WHAT THIS EXERCISE ASKS.
1. Name every member of the panel listed in the Competition Tribunal merger decision.
2. In the Competition Tribunal merger decision, on what date were the reasons delivered?
3. Resume the Competition Tribunal's reasons for approving the Tiger Food Brands and Bromor Foods merger after its last sentence.

Case No.: 33/LM/Apr06


In the matter between:


TIGER FOOD BRANDS LTD Acquiring Firm


and


BROMOR FOODS (PTY) LTD Target Firm


_______________________________________________________________


Panel : D Lewis (Presiding Member), N Manoim (Tribunal

Member), and U Bhoola (Tribunal Member)


Heard on : 12 July 2006

Delivered on : 17 July 2006



REASONS FOR DECISION



Approval


[1] The Competition Tribunal issued a Merger Clearance Certificate on 12 July 2006 approving without conditions the proposed merger between Tiger Food Brands Ltd (“Tiger Food”) and Bromor Foods (Pty) Ltd (“Bromor Foods”).

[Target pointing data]
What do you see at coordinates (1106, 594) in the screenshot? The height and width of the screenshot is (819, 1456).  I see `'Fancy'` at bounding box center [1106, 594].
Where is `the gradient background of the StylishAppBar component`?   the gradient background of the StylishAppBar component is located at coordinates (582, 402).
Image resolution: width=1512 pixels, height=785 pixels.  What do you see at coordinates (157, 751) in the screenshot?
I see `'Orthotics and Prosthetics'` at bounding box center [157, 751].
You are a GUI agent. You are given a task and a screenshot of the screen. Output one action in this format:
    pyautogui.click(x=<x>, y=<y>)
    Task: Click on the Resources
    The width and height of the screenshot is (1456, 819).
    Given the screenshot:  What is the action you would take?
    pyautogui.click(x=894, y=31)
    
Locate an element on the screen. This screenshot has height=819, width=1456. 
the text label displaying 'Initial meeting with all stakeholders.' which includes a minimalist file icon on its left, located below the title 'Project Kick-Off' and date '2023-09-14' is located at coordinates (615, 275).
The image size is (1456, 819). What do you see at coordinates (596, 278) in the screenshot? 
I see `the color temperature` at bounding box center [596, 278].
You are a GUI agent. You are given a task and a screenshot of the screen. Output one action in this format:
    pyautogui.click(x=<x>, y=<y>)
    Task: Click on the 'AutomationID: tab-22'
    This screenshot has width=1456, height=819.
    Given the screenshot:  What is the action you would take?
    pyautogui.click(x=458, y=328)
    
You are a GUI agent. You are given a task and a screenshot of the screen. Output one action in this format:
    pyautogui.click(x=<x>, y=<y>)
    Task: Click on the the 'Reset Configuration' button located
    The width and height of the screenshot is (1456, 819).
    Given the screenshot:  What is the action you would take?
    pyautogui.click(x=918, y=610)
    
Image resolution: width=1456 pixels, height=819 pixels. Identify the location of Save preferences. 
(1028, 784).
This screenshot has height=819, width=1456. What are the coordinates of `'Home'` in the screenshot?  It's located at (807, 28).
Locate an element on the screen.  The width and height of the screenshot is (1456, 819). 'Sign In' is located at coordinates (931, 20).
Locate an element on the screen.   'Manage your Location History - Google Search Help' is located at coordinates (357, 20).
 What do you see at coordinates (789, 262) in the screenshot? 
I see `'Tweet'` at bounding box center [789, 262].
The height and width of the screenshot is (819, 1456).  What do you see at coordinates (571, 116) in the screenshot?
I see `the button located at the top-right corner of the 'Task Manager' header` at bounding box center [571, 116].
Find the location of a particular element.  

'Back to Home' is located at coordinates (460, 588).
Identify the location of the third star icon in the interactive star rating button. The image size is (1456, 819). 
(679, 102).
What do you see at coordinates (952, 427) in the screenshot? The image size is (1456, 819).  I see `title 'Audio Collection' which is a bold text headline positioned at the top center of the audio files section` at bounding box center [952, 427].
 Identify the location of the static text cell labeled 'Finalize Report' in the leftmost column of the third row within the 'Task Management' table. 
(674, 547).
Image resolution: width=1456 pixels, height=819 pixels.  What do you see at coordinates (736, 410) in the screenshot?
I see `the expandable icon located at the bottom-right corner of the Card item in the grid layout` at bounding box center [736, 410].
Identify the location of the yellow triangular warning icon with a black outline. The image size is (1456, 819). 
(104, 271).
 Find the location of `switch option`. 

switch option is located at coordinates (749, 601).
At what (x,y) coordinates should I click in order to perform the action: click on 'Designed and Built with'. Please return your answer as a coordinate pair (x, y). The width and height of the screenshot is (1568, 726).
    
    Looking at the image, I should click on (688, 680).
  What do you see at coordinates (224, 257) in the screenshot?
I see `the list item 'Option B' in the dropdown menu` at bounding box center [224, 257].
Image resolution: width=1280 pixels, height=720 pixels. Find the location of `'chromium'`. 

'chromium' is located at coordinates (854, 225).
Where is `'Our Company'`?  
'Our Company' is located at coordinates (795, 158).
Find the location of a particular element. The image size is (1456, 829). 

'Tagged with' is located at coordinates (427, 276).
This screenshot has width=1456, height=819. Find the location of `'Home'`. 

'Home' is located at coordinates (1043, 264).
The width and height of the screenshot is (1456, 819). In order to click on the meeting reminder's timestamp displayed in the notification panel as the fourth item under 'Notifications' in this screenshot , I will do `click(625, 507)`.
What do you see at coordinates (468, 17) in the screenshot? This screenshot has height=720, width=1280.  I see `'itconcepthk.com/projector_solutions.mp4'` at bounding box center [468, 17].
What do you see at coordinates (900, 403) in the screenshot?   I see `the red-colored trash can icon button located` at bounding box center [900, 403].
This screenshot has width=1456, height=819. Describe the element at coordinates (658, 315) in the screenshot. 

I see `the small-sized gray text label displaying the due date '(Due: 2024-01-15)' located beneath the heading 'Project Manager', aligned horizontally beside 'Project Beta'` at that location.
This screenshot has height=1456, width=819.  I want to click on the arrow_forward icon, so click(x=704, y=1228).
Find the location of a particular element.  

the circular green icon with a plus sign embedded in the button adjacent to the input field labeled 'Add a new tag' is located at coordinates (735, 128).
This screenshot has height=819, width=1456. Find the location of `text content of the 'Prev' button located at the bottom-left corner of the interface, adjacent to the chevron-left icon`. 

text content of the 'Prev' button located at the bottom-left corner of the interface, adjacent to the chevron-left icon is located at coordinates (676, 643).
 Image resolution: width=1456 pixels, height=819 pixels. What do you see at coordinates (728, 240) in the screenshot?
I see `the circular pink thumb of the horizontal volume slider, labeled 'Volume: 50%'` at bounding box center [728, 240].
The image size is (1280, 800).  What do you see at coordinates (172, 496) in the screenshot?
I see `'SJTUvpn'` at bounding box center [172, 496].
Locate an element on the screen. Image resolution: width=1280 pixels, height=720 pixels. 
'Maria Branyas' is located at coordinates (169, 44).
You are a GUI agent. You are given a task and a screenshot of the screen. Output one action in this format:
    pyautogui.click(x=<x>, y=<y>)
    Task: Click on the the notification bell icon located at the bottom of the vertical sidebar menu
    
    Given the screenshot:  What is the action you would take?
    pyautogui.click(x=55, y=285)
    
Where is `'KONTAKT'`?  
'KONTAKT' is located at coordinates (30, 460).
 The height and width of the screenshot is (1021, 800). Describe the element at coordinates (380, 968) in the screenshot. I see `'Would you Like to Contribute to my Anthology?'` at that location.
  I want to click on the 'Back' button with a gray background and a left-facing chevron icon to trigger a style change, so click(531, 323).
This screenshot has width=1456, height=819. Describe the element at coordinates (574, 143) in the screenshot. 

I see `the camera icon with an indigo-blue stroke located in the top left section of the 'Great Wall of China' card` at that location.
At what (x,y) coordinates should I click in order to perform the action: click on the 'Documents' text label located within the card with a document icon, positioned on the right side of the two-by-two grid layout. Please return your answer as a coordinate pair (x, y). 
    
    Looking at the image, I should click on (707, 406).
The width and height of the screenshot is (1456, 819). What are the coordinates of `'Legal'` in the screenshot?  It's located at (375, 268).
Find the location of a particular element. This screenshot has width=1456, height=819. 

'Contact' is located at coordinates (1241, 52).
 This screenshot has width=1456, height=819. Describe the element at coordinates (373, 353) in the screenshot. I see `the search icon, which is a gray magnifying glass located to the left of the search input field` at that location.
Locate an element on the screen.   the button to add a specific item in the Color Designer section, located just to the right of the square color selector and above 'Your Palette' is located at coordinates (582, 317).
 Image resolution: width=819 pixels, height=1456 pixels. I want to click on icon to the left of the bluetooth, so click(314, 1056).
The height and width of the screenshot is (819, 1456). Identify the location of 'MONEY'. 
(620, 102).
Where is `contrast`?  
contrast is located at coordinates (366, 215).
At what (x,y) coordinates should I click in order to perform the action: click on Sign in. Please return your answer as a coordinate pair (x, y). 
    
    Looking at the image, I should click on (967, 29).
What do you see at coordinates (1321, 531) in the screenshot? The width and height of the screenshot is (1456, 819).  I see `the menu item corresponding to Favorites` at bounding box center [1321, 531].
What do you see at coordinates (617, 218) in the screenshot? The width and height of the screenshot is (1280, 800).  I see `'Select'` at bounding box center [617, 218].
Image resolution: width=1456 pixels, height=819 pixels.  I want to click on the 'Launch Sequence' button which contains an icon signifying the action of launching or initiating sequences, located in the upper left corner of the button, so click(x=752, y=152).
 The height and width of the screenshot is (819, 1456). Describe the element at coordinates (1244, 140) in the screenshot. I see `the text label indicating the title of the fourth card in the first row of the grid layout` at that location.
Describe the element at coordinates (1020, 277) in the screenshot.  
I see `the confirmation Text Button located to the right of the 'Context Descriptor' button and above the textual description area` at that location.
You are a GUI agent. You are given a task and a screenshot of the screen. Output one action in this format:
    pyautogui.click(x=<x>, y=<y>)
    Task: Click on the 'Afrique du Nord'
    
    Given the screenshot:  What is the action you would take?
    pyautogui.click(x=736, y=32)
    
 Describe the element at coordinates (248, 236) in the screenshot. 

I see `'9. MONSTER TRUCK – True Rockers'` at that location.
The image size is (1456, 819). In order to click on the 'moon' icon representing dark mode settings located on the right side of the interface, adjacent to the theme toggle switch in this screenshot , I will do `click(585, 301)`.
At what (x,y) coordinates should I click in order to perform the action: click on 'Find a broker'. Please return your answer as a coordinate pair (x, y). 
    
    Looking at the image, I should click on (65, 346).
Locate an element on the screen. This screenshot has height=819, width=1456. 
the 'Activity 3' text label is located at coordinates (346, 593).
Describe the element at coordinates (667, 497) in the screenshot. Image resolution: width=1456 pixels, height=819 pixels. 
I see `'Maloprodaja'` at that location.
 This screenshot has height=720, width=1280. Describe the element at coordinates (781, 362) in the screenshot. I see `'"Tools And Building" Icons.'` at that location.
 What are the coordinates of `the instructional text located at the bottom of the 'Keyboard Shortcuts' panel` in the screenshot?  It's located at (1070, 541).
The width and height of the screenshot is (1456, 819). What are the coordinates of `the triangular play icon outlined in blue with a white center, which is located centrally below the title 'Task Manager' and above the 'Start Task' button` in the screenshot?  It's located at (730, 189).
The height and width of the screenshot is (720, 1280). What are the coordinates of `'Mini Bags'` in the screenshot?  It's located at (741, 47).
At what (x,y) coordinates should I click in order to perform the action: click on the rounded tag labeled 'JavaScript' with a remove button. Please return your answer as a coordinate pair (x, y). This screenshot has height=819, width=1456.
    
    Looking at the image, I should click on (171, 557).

ANSWERS PER TASK.
1. D Lewis, N Manoim, and U Bhoola

2. 17 July 2006

3.
The merger transaction


[2] The parties to this merger are Tiger Food1 and Bromor Foods.2 Tiger Food is a South African incorporated company listed on the JSE, and is controlled by Tiger Brands Limited (“Tiger”). Tiger owns 96% and the Black Managers Trust, the General Staff Trust and Thusani Trust own 4% in the entire issued share capital of Tiger Food.3 Bromor Foods is controlled by Cadbury

Schweppes Investments B.V. (“Cadbury”),4 a Netherlands company, which in

turn is controlled by Cadbury Schweppes plc (“Cadbury Schweppes”).5


[3] Both Tiger Food and Cadbury have entered into a sale and purchase agreement6 in terms of which Tiger Food will acquire the entire issued share capital of Bromor Foods.7


Rationale for the transaction


[4] From Tiger Food’s perspective, the proposed deal would enable Tiger Food (which we are told has at present a very small presence in non-alcoholic beverages market) to expand its presence in non-alcoholic beverages market.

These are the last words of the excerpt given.